Under Missouri law, therefore, there are certain factual circumstances under which a plaintiff may pursue a claim against an individual defendant, even though that defendant was not named as an “employer” in the charge of discrimination. The analysis is fact intensive. In ruling on the motion to remand, the Court's “task is limited to determining whether there is arguably a reasonable basis for predicting that the state law might impose liability upon the facts involved” and it must resolve all facts in the plaintiff's favor. Filla, 336 F.3d at 811. The Court finds that the issue of administrative exhaustion is therefore properly left to the state court for resolution.
Plaintiff alleges in his Petition that he was treated differently than a Caucasian employee and that Defendants Barnhart and Epperson were involved in the alleged discriminatory acts.

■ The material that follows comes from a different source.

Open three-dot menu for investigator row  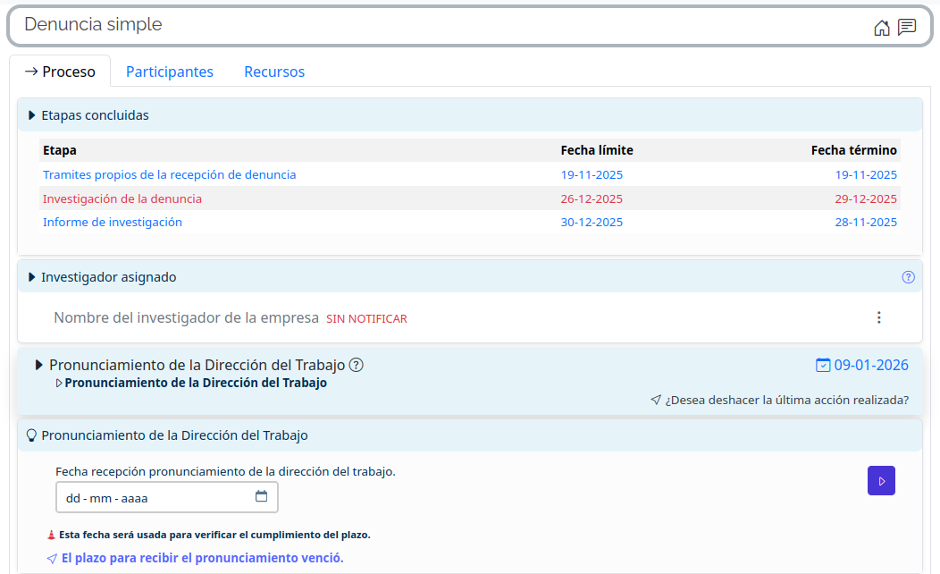click(x=878, y=317)
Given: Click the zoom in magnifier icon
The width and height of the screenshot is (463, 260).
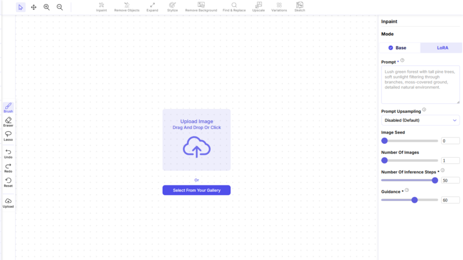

Moreover, Plaintiff named these individuals in his charge. A Missouri court might well determine that plaintiff may pursue his claims against these individual defendants. Although the issue is debatable, the Eighth Circuit has instructed that “where the sufficiency of the complaint against the non-diverse defendant is questionable, ‘the better practice is for the federal court not to decide the doubtful question ... but simply to remand the case and leave the question for the state courts to decide.’” Id. (quoting Iowa Pub. Serv. Co. v. Medicine Bow Coal Co., 556 F.2d 400, 406 (8th Cir.1977)). See Bock v. Liberty Restaurant Group, No. 4:13–CV–781, 2013 WL 4504375, at *3 (E.D.Mo. Aug. 23, 2013)(J. Fleissig); Hall v. Avis Budget Car Rental, LLC., No. 4:12–CV–738, 2012 WL 2191620, at *3 (E.D. Mo. June 14, 2012) (J. Fleissig); Dones v. Sensient Colors, LLC, No. 4:12– CV216, 2012 WL 1802438, at *3 (E.D.Mo. May 17, 2012) (J. Fleissig); Huye v. Life Care Centers of Am., Inc., No. 4:12–CV–111, 2012 WL 1605250, *3 (E.D.Mo. May 8, 2012) (J. Jackson); Fernandez v. GMRI, Inc., No. 4:11–CV–244, 2011 WL 6884797, at *3 (E.D.Mo. Dec. 29, 2011) (J. Fleissig); Jameson v. Gough, No. 4:09–CV–2021, 2010 WL 716107, at *4 (E.D.Mo. Feb. 24, 2010) (J. Sippel); Moss v. Defender Servs., Inc., 1:08–CV–88, 2009 WL 90136, at *3 (E.D.Mo. Jan. 14, 2009) (J. Shaw) (same); Messmer v. Kindred Hosp. St. Louis, No. 4:08-CV-749, 2008 WL 4948451, at *3 (E.D.Mo. Nov. 10, 2008); (J. Jackson); Peterson v. Concentra, Inc., 4:07-CV-387, 2007 WL 1459826, at *2 (E.D.Mo. May 16, 2007) (J. Stohr); see also Speraneo v. Zeus Tech., Inc., 4:12-CV-578, 2012 WL 2885592, at *6 (E.D.Mo. Jul. 13, 2012) (J. Ross.) (denying Rule 12 motion to dismiss); Breidenbach v. Shillington Box Co., LLC, 4:11-CV-1555, 2012 WL 85276, at *7 (E.D.Mo. Jan. 11, 2012) (J. Hamilton) (same); Shivers v. City of University City, 4:09-CV-630, 2010 WL 431791, at * 5 (E.D.Mo. Feb. 2, 2010) (J. Limbaugh Jr.) (same); but see Warren v. Dr. Pepper/Seven Up Mfg. Co., 4:13-CV-526, 2013 WL 4507846, at *3 (E.D.Mo. Aug. 23, 2013) (J. Webber) (denying motion to remand); Borders v. Trinity Marine Products, Inc., No. 1: 10–CV-146, 2011 WL 1045560, at *1–2 (E.D.Mo. Mar. 17, 2011) (J. Autrey) (same, based on older case law).
Accordingly, IT IS HEREBY ORDERED that Plaintiffs motion to remand, [Doc. 10], Is granted.
IT IS FURTHER ORDERED that this case is REMANDED to the Circuit Court of St. Louis City, Missouri.